Amusing piece by Sarah Vine in The Times yesterday about the resurgence of jam-making in Britain:

My mother, who came of age in the late Sixties, would far rather spend September soaking up the last of the summer’s rays with a gin and tonic than slaving over a hot pot, skimming off froth and washing endless sticky muslins.

For her generation, jam-making was an activity that only bored housewives on Valium and the fiercer members of the Women’s Institute indulged in. It was laborious, exhausting, just another redundant domestic activity that she was only too glad to be shot of.

How curious then, that in this fully liberated age, home-made jams appear to be enjoying a resurgence…

There’s a fine line between old-fashioned and retro-chic, and jam-making appears to have crossed it.

The full article includes recipes, from the WI Book of Preserves, that use  blackberries, crab apples, damsons and rose hips. Remember, however, that you read about blackberrying and jam-making on this blog first.  (Sometimes I am so on trend I stun even myself.)

Wots going on ‘ere, then?

Posted in Out and About by Vivienne on September 23, 2009

lavender

Picked a handful of lavender, mostly crisp and spent, from outside the walled garden at Brockwell Park on my evening walk today. I stuffed it my jacket pocket and forgot about it  until supper time when its scent was drawn out by the heat of the kitchen.

‘Is it legal to pick it?’ my 12-year-old friend asked, eyes wide, as we discussed the flowers over boiling potatoes and stewing apples.

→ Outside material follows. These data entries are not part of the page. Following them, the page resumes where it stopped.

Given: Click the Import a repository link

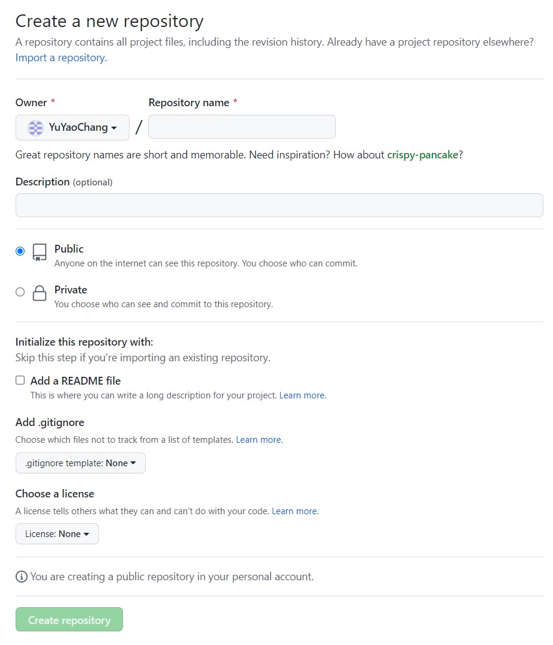Looking at the screenshot, I should [x=61, y=58].
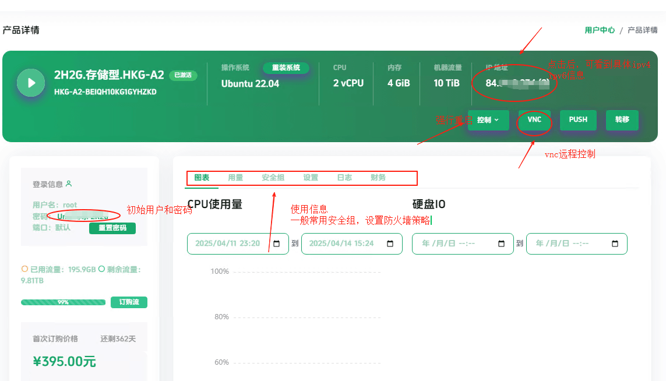Click the 转移 transfer button
Screen dimensions: 666x381
(x=622, y=120)
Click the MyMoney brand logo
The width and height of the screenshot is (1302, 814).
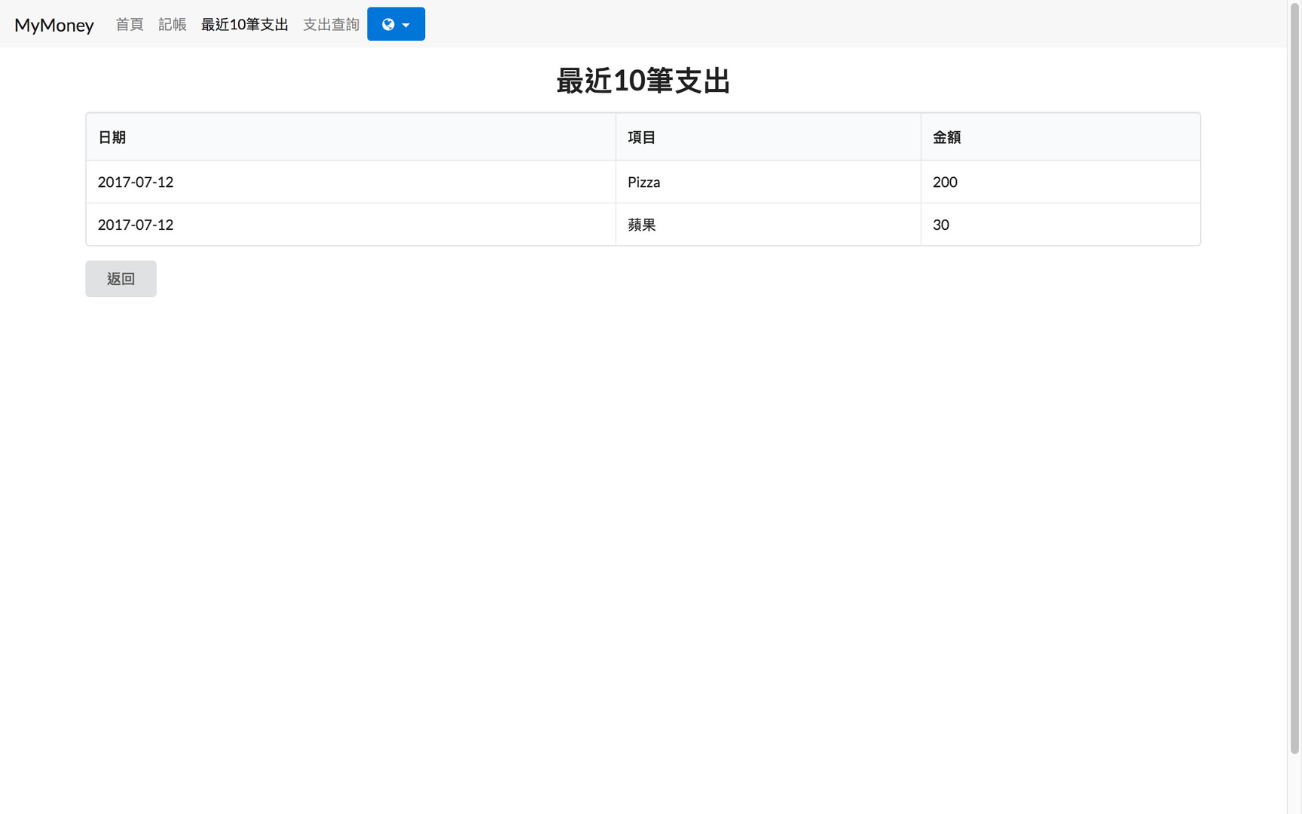pos(54,25)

‘I’ve no idea,’ I said.  ‘I don’t think it matters very much.’

Peppermint Cream, English Toffee or Hazelnut Praline?

Posted in Home, Out and About by Vivienne on September 23, 2009

Heaps and heaps and heaps of glorious things to see at the London Design Festival taking place in the city this week; do look at the site and links, even if you don’t live in the city.  Choosing what to do is like trying to decide on a selection of chocolates and I admit to being a little overwhelmed by it all. That said,  I do hope to make it to the Serpentine Gallery to see  an aluminium pavilion designed by Japanese architects Kazuyo Sejima and Ryue Nishizawa shortly – well, at least before it’s dismantled.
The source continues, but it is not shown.